§ The problem: Leave the pictures out. Retype exactly the lines below from the one containing "Click the transliteration icon" through the one containing "Given: Click the current row indicator arrow", and no others.
--- Dataset records Enclosed Below ---
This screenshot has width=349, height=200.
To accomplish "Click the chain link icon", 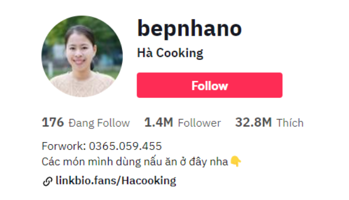I will click(47, 181).
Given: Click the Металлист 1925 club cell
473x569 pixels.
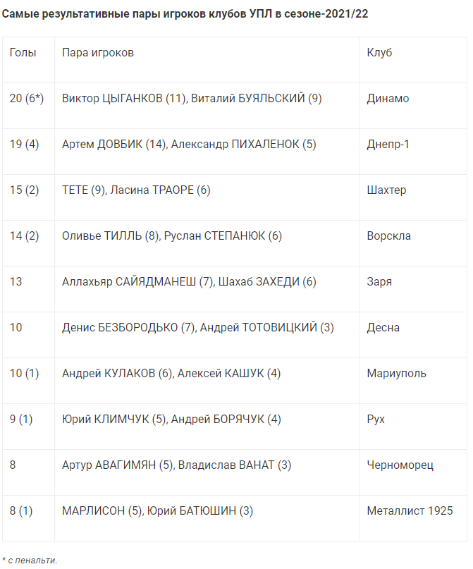Looking at the screenshot, I should point(410,511).
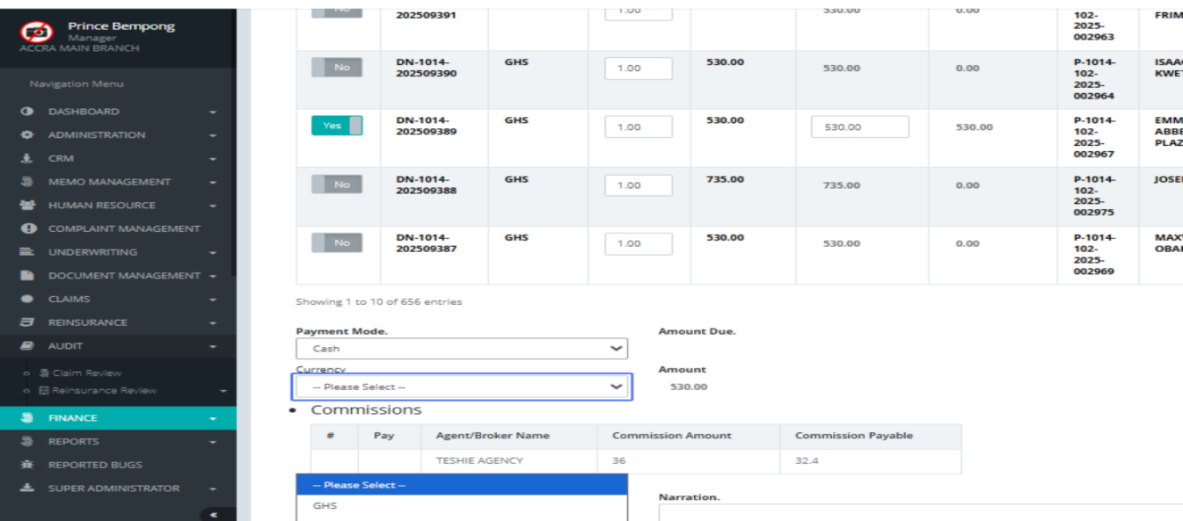The height and width of the screenshot is (521, 1183).
Task: Expand the Underwriting menu arrow
Action: 213,253
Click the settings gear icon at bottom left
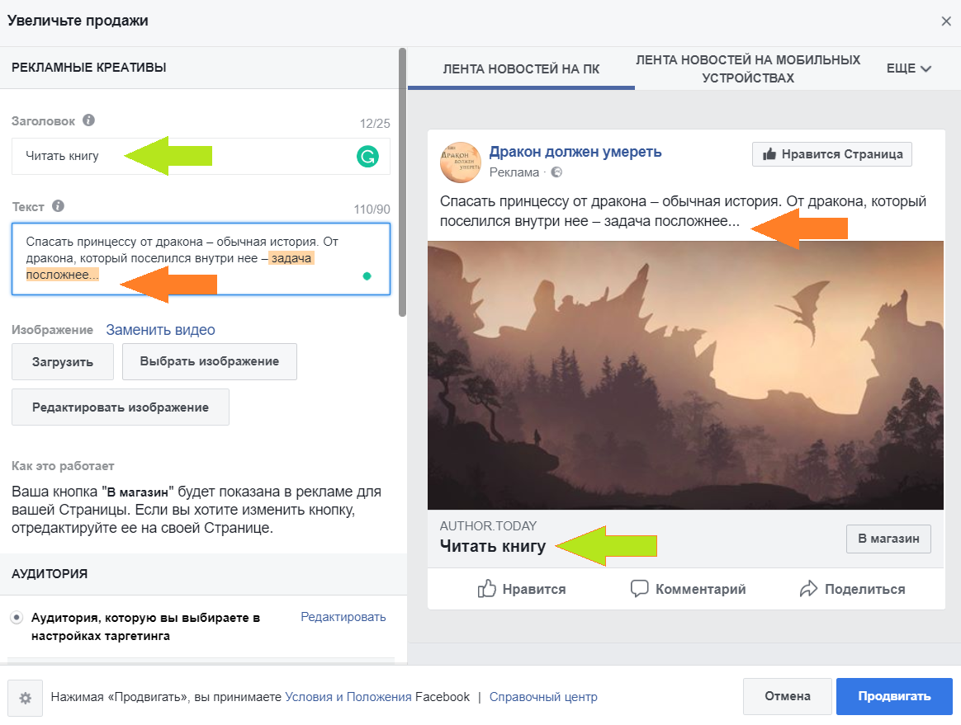The image size is (961, 725). click(26, 697)
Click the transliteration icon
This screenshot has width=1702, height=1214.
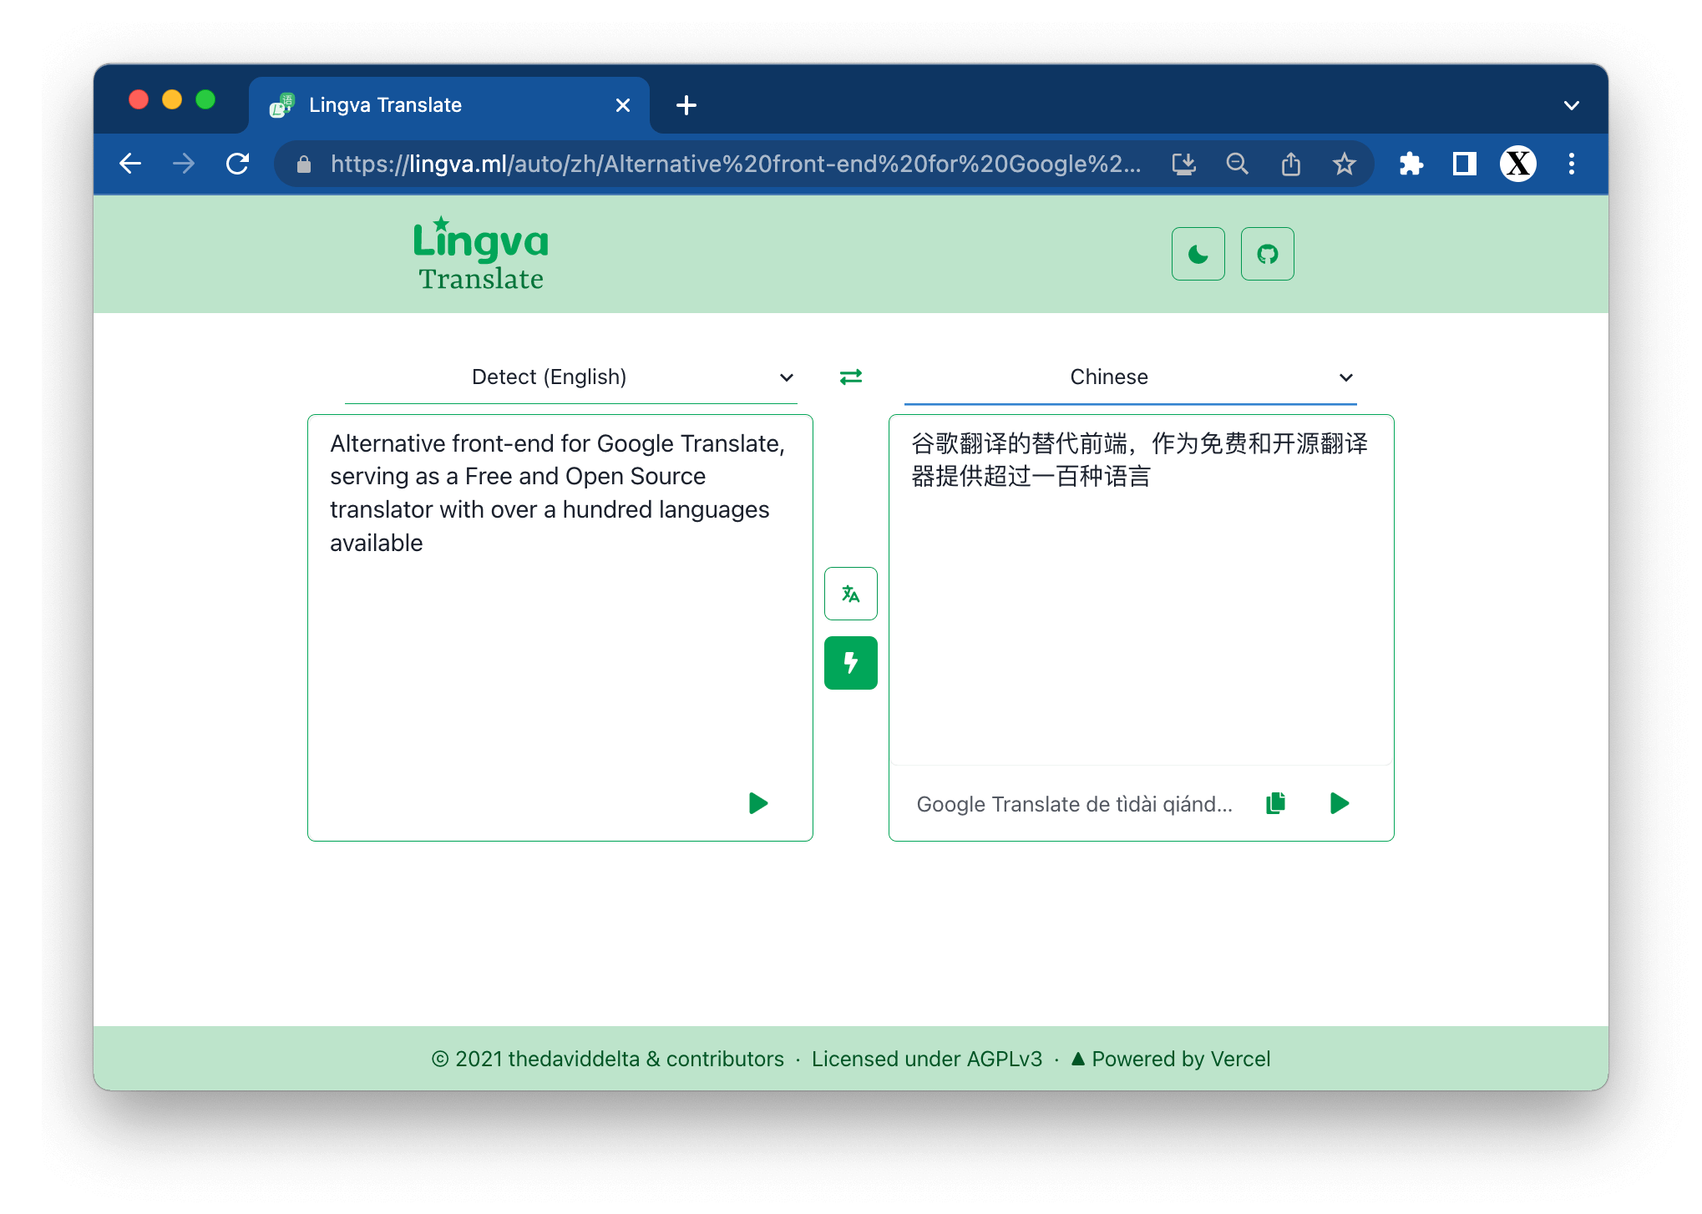pyautogui.click(x=850, y=594)
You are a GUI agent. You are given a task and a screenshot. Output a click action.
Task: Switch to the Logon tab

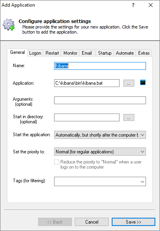(35, 53)
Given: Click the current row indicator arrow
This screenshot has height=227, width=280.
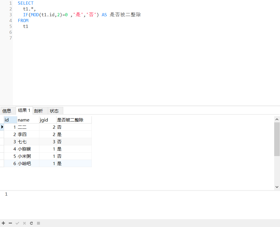Looking at the screenshot, I should pyautogui.click(x=2, y=127).
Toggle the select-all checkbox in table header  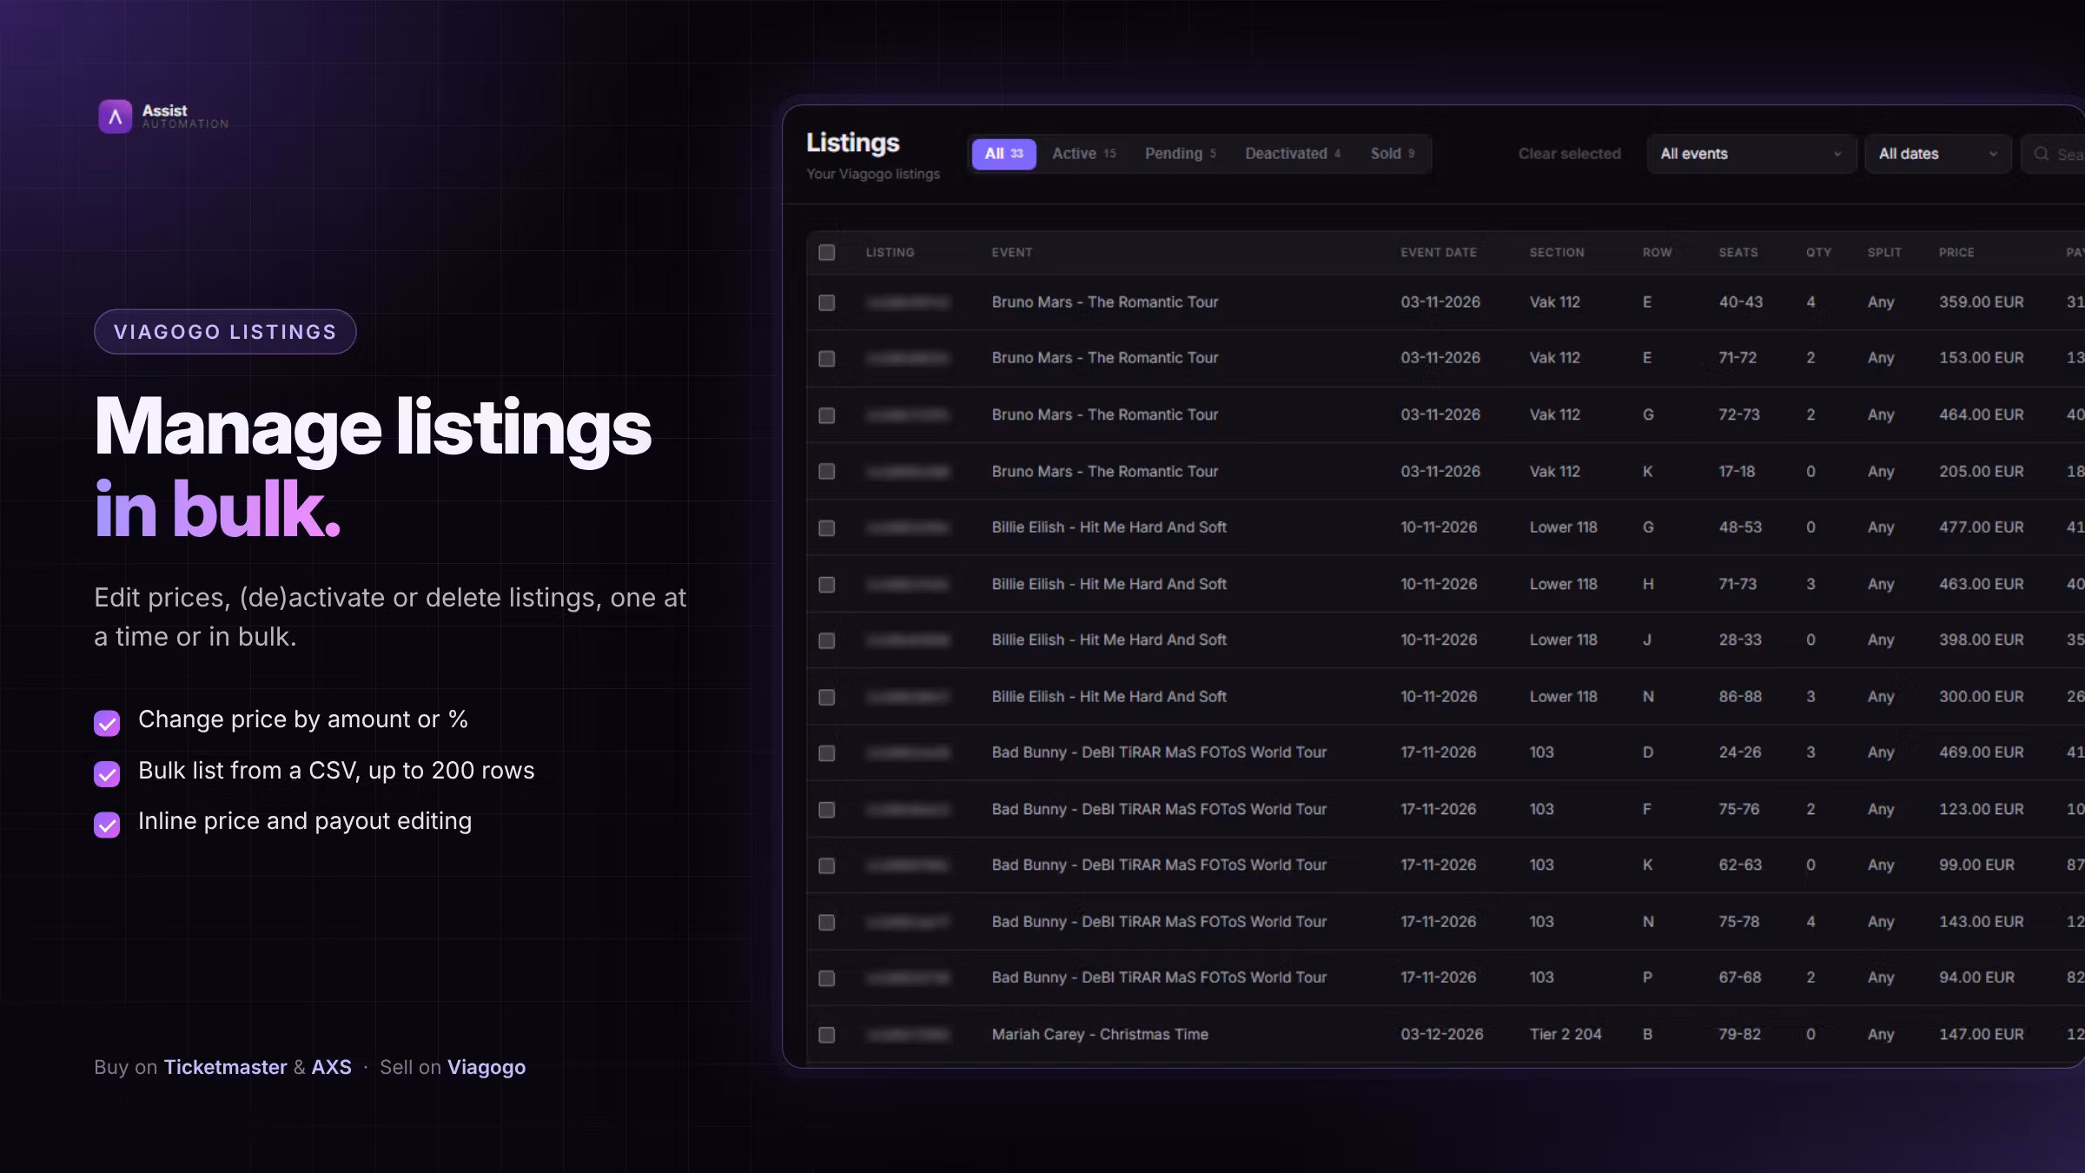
--- End of Enclosed Dataset records ---
§ Written answer:
Click the transliteration icon
This screenshot has width=1702, height=1214.
pyautogui.click(x=850, y=594)
You are a GUI agent. You are given a task and a screenshot. Output a click action.
Task: Switch to the Logon tab

(35, 53)
Given: Click the current row indicator arrow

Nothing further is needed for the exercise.